I tend to eat a wide variety of vegetables and foods to make sure I get all my essential micro and macro nutrients. however, I do not obsess about my intake of these. I can not stress enough that a well balanced diet is more important than stressing over each gram. Stress in itself will bring its' own health problems.

On my intense exercise days, I ensure that my diet changes slightly to compensate for the extra use of energy and fluids lost from sweating. If are you a sporting individual, I would highly forward doing the same, as this can greatly improve performance within the sport. I usually tend to increase my carbohydrate intake slightly so I have more energy to use when it comes to the exercise or activity.
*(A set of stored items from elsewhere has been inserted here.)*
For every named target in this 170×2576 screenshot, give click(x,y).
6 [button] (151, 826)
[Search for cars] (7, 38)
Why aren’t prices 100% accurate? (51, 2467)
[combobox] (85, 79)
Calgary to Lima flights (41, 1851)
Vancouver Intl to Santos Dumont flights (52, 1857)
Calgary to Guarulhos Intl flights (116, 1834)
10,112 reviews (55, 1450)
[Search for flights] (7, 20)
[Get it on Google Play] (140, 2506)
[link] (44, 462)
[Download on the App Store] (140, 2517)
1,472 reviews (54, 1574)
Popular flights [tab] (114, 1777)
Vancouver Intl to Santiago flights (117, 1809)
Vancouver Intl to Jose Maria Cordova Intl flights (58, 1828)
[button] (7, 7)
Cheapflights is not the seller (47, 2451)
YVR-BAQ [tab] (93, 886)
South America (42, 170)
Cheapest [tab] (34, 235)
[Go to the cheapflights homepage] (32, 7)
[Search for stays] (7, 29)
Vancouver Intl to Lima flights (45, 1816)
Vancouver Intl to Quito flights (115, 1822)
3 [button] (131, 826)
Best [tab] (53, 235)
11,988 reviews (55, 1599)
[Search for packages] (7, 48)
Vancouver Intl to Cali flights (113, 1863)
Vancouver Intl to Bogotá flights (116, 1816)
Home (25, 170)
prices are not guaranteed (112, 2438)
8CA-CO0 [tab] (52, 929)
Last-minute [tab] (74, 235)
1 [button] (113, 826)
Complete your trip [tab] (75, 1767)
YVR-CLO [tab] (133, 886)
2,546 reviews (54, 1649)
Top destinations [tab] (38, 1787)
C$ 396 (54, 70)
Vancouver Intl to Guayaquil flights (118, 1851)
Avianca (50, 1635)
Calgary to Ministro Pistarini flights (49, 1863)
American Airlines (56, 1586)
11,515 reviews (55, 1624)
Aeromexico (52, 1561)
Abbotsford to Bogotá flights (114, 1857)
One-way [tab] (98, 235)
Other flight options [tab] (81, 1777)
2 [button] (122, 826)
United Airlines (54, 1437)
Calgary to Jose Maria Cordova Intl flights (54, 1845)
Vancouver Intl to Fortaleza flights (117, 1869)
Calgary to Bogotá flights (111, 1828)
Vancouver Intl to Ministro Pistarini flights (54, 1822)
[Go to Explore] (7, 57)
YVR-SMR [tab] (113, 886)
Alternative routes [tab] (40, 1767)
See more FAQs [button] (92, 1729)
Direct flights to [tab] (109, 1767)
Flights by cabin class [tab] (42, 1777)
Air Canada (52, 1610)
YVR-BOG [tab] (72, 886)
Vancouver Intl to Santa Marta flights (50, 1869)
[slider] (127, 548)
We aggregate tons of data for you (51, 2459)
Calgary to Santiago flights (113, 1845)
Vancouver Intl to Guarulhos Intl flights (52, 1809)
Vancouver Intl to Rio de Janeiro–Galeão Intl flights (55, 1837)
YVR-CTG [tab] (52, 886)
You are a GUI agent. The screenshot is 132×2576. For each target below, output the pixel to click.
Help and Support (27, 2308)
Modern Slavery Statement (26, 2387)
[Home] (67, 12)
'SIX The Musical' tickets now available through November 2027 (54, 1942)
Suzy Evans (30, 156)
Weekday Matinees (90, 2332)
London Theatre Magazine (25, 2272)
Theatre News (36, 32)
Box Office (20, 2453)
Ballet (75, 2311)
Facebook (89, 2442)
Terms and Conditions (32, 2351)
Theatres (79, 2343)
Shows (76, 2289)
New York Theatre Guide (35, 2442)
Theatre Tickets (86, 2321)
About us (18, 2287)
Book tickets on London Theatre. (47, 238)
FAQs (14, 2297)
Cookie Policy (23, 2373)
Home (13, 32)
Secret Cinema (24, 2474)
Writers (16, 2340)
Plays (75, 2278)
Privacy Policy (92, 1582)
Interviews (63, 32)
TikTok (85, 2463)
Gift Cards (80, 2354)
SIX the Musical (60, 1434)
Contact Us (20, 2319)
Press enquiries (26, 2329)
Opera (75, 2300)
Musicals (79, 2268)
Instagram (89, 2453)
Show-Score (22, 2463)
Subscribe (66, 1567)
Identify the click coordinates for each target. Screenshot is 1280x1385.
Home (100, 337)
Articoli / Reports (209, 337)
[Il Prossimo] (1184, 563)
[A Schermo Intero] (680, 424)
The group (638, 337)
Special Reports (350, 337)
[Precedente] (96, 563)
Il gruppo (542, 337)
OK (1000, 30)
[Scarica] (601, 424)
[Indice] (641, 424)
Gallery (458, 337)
When purchasing foods in supermarkets and shops, I do pay attention to exactly what I am eating, if it have an excessive amount of simple carbohydrates (complex and simple carbohydrates explained fully in another hub published) then I will tend to avoid it compared to a food with more complex carbohydrates, obviously dependant on the rest of the day I have planned ahead of me.

To Summarize

  • Do not become obsessive about tracking micro nutrients. The difference made will not justify the time invested.
  • Remember to eat a well balanced diet. Different vegetables and fruits are essential.
  • Do pay attention to your macro nutrient intake, as this will make the biggest difference, if consumption is too high or low.
  • Remember to enjoy life. It may seem obvious, but many people have got so caught up in watching what they eat (including myself) that when invited out for meals, they refuse because they are so focused on their diet they can not afford to eat out. So go out every now and again, enjoy life!